Faccio un altro po’’ di commissioni, ritiro un bollettino di pagamento da 154 euro, il mio amico Nando racconta «ma io prima o poi a quella gliela faccio pagare». Passo dalla mia compagnia di assicurazioni. La polizza rc auto è in scadenza, approfitto della disponibilità immediata del libretto degli assegni e pago in anticipo di qualche giorno. Suono, salgo, chiedo il conto, stacco un assegno di 945 euro. Sorrido, saluto, me ne vado.

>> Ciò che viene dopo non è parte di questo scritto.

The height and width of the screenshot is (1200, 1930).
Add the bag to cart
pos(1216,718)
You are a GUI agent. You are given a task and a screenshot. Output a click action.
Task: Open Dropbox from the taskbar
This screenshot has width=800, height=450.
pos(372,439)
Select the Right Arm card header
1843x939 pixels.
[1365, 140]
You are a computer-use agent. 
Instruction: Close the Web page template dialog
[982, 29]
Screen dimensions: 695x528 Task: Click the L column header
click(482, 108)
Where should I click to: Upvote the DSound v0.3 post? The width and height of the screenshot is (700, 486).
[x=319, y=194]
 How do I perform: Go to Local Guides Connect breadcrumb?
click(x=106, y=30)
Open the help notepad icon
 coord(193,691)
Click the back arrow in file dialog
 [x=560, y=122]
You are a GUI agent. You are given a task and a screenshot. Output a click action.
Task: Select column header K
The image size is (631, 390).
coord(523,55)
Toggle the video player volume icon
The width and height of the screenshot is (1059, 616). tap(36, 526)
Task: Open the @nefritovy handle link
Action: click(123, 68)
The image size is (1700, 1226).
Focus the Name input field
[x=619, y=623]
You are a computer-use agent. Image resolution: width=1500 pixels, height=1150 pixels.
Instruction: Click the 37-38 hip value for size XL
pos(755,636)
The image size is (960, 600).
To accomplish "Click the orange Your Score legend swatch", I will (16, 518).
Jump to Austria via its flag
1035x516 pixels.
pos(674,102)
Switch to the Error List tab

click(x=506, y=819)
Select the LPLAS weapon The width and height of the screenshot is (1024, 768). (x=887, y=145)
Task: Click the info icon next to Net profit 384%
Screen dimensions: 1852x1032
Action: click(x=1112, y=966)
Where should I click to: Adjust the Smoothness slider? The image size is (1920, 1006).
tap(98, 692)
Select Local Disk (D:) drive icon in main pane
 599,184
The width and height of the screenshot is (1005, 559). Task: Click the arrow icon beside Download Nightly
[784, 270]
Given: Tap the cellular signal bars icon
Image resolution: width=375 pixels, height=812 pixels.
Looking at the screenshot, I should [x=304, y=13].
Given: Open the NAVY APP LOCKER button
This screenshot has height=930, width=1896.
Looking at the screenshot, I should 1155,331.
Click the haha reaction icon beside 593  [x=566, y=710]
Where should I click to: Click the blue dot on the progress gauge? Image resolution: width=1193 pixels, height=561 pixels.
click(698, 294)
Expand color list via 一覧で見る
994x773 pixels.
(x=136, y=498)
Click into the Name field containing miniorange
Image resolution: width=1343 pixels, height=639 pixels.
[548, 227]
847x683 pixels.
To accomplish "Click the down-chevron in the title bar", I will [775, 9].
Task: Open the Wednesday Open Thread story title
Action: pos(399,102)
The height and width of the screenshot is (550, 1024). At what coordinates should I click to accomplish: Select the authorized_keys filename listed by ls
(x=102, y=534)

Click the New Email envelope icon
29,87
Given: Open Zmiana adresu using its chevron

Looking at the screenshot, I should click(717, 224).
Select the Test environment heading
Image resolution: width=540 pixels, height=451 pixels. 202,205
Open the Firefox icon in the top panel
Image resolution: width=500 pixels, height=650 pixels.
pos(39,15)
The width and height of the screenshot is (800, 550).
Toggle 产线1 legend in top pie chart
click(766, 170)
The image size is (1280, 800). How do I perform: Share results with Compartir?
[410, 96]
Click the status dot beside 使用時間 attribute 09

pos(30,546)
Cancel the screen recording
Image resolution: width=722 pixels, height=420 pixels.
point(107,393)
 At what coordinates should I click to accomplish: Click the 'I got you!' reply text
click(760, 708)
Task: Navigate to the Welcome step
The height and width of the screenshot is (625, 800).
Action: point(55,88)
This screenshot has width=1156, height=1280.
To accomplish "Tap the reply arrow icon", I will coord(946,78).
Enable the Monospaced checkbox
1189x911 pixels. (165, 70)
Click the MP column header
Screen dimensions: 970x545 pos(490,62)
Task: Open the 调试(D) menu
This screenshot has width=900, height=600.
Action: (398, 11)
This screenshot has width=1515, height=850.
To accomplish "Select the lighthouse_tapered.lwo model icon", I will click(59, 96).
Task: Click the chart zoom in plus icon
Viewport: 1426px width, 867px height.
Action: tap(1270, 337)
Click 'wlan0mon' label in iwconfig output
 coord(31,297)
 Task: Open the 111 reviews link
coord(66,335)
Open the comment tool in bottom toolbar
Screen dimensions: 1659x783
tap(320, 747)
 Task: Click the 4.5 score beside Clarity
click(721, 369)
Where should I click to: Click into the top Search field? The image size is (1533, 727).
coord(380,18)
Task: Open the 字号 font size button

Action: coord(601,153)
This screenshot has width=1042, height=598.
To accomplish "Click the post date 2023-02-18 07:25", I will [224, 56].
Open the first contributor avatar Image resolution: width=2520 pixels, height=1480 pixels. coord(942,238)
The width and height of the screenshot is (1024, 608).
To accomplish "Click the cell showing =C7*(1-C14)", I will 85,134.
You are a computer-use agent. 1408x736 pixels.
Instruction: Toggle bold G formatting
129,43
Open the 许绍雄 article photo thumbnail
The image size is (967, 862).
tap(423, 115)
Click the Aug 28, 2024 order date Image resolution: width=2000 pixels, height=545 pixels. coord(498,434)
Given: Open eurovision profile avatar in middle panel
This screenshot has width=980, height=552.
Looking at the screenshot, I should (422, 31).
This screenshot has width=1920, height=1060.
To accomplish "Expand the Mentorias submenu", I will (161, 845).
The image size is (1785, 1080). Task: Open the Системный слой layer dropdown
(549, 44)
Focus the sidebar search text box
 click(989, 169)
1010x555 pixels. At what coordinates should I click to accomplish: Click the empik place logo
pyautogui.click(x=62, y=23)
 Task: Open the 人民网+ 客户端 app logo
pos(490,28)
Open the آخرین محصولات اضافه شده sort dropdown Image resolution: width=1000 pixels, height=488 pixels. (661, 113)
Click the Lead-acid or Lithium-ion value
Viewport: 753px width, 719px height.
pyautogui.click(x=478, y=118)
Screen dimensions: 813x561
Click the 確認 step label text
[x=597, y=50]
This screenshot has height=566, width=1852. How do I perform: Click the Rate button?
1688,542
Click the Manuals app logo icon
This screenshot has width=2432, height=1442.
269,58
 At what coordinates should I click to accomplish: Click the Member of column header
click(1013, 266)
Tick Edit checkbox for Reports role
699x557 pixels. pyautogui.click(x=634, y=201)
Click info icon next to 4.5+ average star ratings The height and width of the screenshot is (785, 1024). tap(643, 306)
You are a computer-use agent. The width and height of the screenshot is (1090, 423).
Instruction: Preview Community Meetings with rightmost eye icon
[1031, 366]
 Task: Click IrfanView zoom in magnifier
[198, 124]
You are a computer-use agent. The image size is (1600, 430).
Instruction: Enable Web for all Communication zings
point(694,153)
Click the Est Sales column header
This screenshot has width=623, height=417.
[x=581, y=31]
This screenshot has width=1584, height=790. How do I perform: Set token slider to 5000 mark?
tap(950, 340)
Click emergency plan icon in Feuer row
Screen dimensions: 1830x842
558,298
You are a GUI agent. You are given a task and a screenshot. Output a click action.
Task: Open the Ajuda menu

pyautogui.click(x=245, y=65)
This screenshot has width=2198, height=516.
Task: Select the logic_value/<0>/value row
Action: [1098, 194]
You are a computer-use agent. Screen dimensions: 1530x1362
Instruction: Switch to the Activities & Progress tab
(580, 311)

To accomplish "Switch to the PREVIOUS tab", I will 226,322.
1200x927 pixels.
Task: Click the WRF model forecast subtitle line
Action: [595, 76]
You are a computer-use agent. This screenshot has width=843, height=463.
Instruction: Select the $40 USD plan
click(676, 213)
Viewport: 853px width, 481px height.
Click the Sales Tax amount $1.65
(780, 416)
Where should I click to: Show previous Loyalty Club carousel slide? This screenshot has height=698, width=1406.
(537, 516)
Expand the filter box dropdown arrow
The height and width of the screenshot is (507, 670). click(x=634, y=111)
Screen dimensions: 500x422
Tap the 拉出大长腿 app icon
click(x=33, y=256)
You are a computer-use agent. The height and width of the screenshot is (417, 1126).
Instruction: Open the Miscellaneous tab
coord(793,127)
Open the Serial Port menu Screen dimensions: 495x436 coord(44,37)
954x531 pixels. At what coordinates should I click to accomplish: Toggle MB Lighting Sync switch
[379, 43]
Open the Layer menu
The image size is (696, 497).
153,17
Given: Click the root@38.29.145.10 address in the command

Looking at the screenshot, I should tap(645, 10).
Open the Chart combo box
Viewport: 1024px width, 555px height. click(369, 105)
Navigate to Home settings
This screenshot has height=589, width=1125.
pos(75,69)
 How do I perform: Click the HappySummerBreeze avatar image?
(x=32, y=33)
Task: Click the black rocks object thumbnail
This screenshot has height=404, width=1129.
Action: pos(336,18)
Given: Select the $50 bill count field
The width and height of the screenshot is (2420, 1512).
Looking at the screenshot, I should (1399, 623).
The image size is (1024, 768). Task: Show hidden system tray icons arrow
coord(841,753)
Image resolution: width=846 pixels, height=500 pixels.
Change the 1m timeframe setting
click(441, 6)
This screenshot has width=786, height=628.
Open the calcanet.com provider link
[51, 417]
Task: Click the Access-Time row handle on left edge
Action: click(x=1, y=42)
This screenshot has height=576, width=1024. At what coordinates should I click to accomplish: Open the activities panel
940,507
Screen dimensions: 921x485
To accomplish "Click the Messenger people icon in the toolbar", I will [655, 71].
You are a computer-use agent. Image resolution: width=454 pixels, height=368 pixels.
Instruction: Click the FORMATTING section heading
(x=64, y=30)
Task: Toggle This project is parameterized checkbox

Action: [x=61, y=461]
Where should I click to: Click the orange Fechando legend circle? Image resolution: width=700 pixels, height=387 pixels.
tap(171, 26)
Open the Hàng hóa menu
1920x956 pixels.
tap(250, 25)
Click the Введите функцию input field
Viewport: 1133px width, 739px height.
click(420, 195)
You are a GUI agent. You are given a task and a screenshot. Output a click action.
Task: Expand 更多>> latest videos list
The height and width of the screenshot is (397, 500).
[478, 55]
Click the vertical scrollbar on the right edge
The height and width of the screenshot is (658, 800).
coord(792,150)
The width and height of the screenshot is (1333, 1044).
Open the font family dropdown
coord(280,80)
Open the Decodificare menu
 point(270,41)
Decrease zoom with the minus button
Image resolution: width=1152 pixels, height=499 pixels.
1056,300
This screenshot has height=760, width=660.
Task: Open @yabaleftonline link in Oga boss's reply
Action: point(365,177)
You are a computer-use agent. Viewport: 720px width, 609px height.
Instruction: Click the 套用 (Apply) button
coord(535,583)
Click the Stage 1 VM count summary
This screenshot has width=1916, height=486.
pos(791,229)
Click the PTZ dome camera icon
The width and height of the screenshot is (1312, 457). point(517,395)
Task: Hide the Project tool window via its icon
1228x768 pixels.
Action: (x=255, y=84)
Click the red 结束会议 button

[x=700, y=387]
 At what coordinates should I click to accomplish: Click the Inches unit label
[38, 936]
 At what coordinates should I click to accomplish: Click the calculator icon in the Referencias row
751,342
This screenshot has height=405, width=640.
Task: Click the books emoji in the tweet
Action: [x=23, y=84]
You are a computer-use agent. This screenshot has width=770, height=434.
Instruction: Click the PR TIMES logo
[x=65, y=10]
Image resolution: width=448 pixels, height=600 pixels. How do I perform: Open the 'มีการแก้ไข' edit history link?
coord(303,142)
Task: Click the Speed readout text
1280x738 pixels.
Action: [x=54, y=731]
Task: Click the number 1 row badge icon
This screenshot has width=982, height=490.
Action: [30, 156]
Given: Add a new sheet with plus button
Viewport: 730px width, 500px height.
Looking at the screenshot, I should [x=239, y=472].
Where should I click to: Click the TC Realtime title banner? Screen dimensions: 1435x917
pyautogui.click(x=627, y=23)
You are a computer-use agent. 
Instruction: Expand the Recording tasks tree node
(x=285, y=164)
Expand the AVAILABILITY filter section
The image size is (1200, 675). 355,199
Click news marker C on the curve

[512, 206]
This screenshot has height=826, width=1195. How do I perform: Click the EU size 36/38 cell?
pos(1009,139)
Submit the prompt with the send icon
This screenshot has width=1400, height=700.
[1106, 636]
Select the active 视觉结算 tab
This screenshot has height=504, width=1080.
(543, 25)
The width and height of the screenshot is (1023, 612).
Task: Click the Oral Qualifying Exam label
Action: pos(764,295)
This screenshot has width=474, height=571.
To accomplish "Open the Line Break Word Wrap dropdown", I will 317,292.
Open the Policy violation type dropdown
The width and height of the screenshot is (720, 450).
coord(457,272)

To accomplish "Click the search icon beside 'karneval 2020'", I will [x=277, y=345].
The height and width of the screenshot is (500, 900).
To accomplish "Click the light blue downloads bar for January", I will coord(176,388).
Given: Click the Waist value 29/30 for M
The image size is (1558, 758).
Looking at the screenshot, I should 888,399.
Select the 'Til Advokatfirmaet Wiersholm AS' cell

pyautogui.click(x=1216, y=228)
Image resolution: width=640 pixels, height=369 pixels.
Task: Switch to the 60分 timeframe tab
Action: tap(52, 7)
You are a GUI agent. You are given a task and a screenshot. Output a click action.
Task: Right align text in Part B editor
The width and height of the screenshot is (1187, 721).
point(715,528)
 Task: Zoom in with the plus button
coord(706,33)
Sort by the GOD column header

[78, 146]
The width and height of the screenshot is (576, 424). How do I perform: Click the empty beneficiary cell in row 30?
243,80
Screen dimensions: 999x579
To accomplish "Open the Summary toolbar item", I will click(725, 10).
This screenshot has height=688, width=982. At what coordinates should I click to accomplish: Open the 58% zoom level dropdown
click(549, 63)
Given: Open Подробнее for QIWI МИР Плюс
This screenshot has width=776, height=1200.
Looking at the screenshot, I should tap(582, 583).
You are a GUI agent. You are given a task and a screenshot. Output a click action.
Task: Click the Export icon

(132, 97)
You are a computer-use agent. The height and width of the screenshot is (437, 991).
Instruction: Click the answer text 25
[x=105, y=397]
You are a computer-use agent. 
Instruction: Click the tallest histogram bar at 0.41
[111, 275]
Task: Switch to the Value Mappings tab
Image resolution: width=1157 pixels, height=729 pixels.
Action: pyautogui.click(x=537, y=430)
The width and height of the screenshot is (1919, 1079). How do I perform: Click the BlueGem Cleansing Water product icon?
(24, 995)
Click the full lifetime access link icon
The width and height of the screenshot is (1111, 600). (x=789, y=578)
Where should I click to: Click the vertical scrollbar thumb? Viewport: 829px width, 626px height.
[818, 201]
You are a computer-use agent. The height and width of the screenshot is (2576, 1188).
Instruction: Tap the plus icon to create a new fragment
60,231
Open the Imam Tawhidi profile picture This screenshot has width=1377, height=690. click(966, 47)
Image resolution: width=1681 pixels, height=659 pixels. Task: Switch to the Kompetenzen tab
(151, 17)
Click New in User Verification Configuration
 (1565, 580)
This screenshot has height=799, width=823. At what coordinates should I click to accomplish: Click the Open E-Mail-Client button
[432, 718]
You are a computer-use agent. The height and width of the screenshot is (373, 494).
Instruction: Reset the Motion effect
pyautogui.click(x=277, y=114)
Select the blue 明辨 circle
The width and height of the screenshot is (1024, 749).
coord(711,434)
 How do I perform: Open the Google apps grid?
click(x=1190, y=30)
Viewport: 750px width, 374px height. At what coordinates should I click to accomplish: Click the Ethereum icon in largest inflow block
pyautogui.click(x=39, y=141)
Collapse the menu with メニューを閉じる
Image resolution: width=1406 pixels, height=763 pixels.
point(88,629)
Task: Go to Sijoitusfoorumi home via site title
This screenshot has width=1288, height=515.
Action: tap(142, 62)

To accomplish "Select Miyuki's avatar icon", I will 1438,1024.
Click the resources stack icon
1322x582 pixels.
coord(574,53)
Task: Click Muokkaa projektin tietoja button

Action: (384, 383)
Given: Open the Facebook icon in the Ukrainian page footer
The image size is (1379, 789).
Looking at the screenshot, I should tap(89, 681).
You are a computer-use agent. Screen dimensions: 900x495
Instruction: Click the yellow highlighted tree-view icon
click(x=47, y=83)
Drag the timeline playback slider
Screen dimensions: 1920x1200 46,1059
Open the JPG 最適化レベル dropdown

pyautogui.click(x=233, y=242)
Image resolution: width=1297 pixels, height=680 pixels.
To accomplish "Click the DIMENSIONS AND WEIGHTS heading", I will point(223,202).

Loro incassano, non sorridono, faticano a salutare.
Passo dalla cartoleria-libreria-edicola di quartiere, gestita da due cordiali signore di mezza età. «Mi fa un paio di fotocopie di questi pagamenti, per favore»? e fischietto. «Sei allegro…» Sì perché? Vorrei risponderle come fa spesso mia madre: «Ça coûte pas plus cher», ma non esiste un’’esatta traduzione, o non mi viene in mente. Allora dico: «E’ tornato anche il sole…» Lei mi guarda, penso che capisca un pezzo soltanto della mia considerazione e dice «trenta centesimi».
Poso le mani dalla tastiera; sto per finire. E la figlia dei proprietari dell’’officina bercia al telefonino: «…e lui ti rompe i coglioni, vero? E’ fuori fase, non va bene, e tu mandalo a fare in culo…»
Essere allegri è una colpa. Che cosa vorrà la gente?